Hundreds of Intimate Celebrity Pictures Leaked Online Following Alleged iCloud Breach

Hundreds of Intimate Celebrity Pictures Leaked Online Following Alleged iCloud Breach

Jennifer Lawrence
Jennifer Lawrence attends the 'X-Men: Days of Future Past' world movie premiere in New York May 10, 2014. Eric Thayer/Reuters

Hundreds of intimate pictures of female celebrities, including Oscar-winning actor Jennifer Lawrence, were leaked overnight after being stolen from their private collections and posted on infamous web forum 4chan.

In the aftermath of the incident, a spokesperson for the actor released a statement to Buzzfeed terming the actions of the hacker a "flagrant violation of privacy". Lawrence's team also cautioned any party that was considering posting the images online. "The authorities have been contacted and will prosecute anyone who posts the stolen photos," the statement warned. According to Mashable, a number of Twitter users have already had their accounts suspended for sharing the images.

How the pictures were obtained remains unconfirmed, but anonymous 4chan users claimed that they were drawn from celebrities' iCloud accounts. Lawrence herself had complained about the iCloud service, which allows iPad, iPhone and Mac users to synchronise images and other data between devices, in an MTV interview earlier this year.

The images were uploaded to 4chan, the anonymous image sharing website, by users offering more explicit material in exchange for paypal and bitcoin payments. Within hours the photos were being shared on Twitter, and a so called 'Master List' has since circulated, identifying the 100 other stars allegedly targeted in one of the biggest mass breaches of celebrity privacy in history. Those named include the singer Rihanna, models Kate Upton and Cara Delevingne and the US footballer Hope Solo.

Final Destination actress Mary Elizabeth Winstead - another of the hacking victims - claimed that she had deleted her intimate shots years earlier, suggesting that fully removing iCloud images may be more complicated than previously understood, or that the hacker had been compiling the images for some time.

PROVIDED DATA:
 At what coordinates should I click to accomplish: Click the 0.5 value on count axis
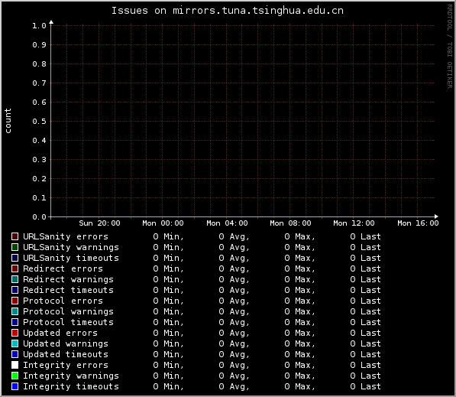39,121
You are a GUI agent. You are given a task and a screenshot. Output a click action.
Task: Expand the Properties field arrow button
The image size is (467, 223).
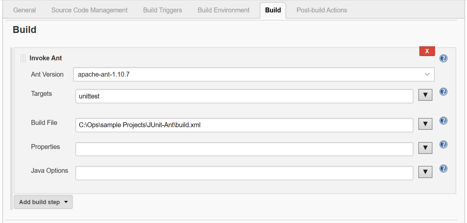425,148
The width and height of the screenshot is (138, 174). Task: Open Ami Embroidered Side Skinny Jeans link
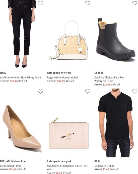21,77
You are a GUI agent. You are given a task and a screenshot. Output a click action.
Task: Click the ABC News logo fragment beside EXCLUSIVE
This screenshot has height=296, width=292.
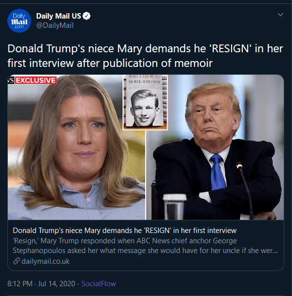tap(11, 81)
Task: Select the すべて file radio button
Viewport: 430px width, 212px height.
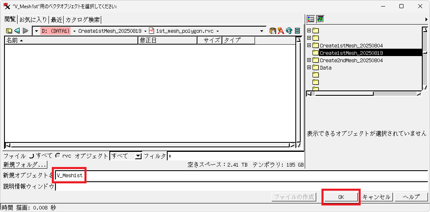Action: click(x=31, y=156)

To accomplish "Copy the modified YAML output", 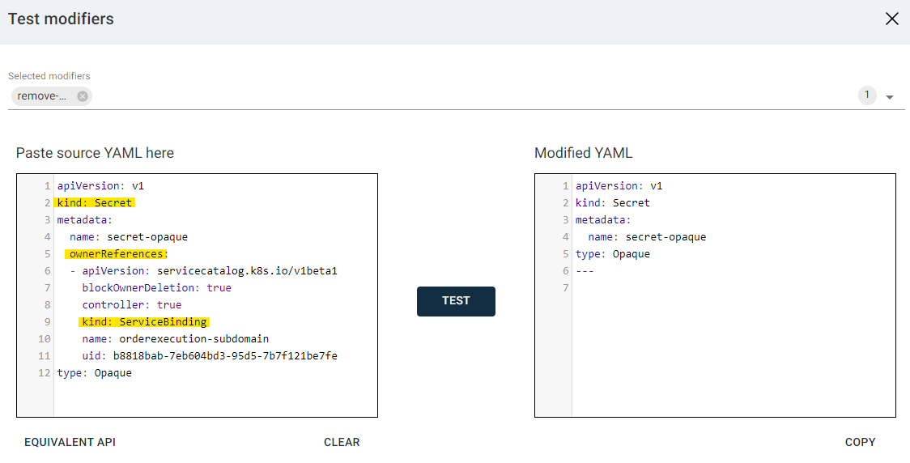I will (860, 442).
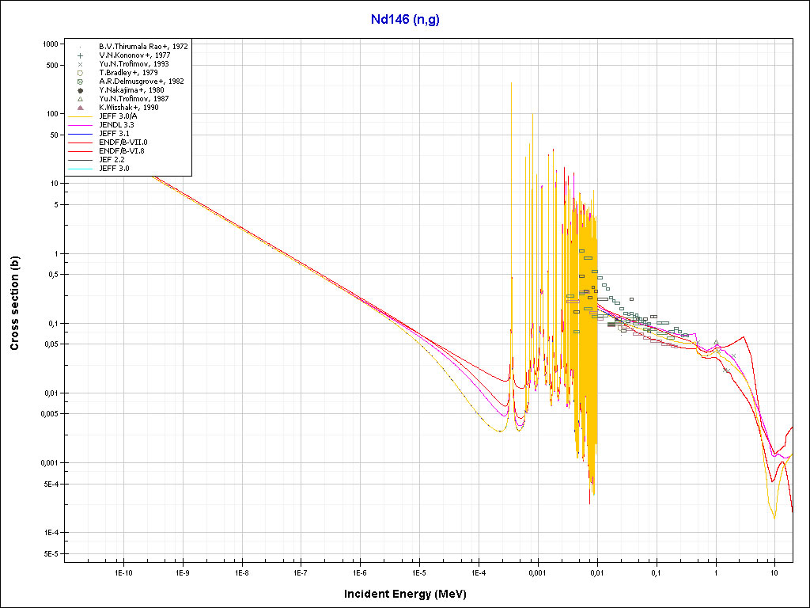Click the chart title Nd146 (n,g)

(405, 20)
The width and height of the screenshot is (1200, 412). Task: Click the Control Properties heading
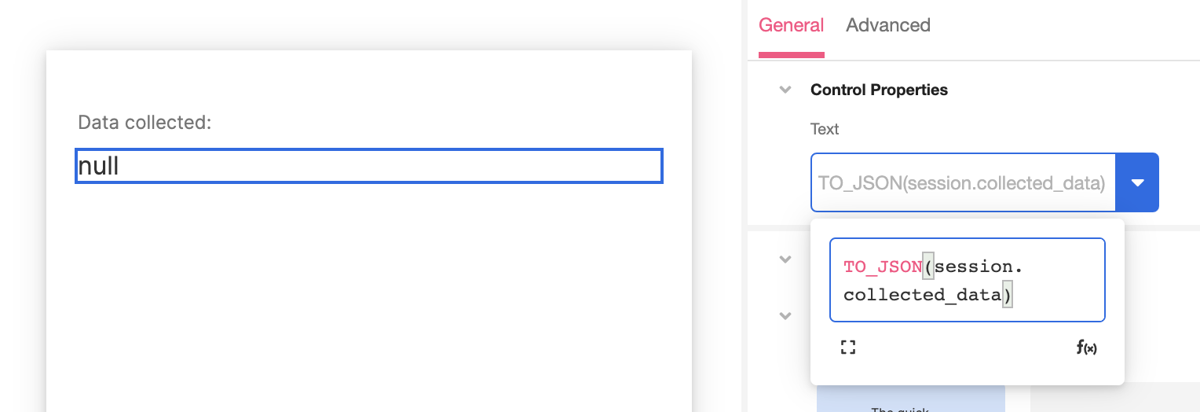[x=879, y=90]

---

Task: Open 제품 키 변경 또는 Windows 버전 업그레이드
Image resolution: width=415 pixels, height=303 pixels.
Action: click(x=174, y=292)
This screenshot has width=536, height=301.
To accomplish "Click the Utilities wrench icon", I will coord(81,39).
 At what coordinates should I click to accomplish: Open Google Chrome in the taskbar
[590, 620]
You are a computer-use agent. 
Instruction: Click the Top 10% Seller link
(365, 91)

---

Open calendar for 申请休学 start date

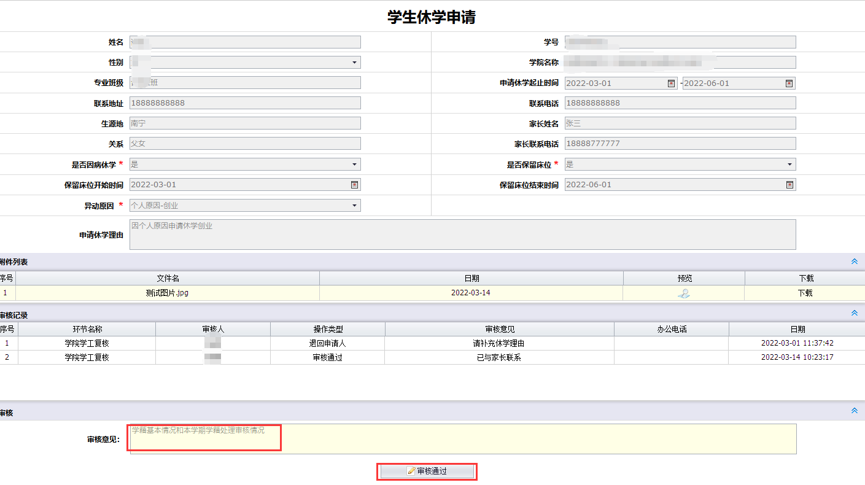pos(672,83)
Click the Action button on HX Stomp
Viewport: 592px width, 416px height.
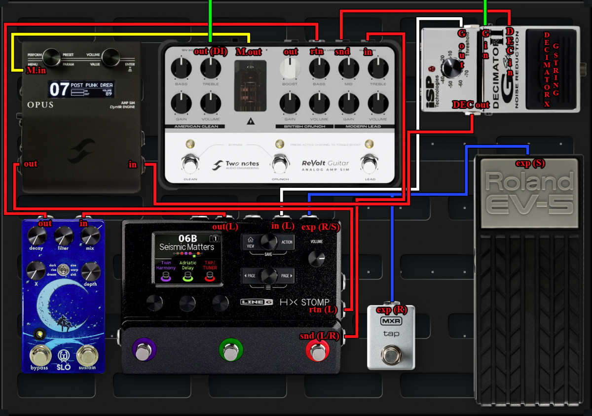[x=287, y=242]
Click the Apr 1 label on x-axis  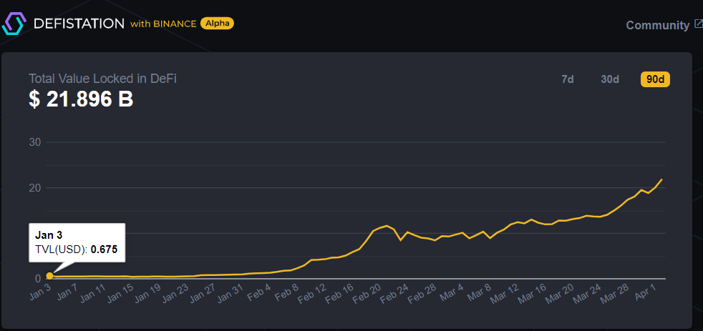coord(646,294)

STUDY QUESTIONS:
• 1. Answer these questions using the article on the leaked celebrity pictures:
(a) On which web forum were the pictures first posted?
(b) To which outlet did a spokesperson for Jennifer Lawrence release a statement?
(c) Which actress said she had deleted her intimate shots years earlier?
• 2. Retype the stretch of the article on the leaked celebrity pictures from "The images were" through "footballer Hope Solo.".
• 3. Carry the article on the leaked celebrity pictures forward from its last sentence.

RESULTS OF THE EXERCISE:
• 1.
(a) 4chan
(b) Buzzfeed
(c) Mary Elizabeth Winstead

• 2.
The images were uploaded to 4chan, the anonymous image sharing website, by users offering more explicit material in exchange for paypal and bitcoin payments. Within hours the photos were being shared on Twitter, and a so called 'Master List' has since circulated, identifying the 100 other stars allegedly targeted in one of the biggest mass breaches of celebrity privacy in history. Those named include the singer Rihanna, models Kate Upton and Cara Delevingne and the US footballer Hope Solo.

• 3.
4chan was already notorious for initiating a number of controversial trends including the 'Rickroll' prank, an internet meme in which a person provides a hyperlink which appears relevant to the topic at hand, but actually leads to the video for Rick Astley's 1987 hit Never Gonna Give You Up. The site is also credited with originating #cut4bieber, a hoax which encouraged real teenagers to self-harm in solidarity with the singer Justin Bieber.

It is thought that the hacker might have gained access to the email accounts by guessing passwords based on the personal information of celebrities, or by correctly answering their security questions. According to the Mirror, code allowing hackers to guess passwords multiple times without being blocked on Apple's 'Find my iPhone' service was posted online. Gaining access would have granted access to users' iCloud account.

In 2011 Christopher Chaney, a Florida-based hacker, was able to log into the accounts of Mila Kunis, Scarlett Johansson and Christina Aguilera by guessing their email addresses using combinations of their forenames and surnames and answering the security questions based on widely known information about the stars. Chaney had been eavesdropping on the email accounts for well over a year before he was identified and prosecuted.

A recent film, Sex Tape, dramatises the perils of the online hard-drive. Jason Segal and Cameron Diaz star as a married couple who make a sex tape and upload it to iCloud, after which the film is accidentally sent out to multiple devices and they must retrieve the footage before it goes viral.

Apple was not replying to requests for comment.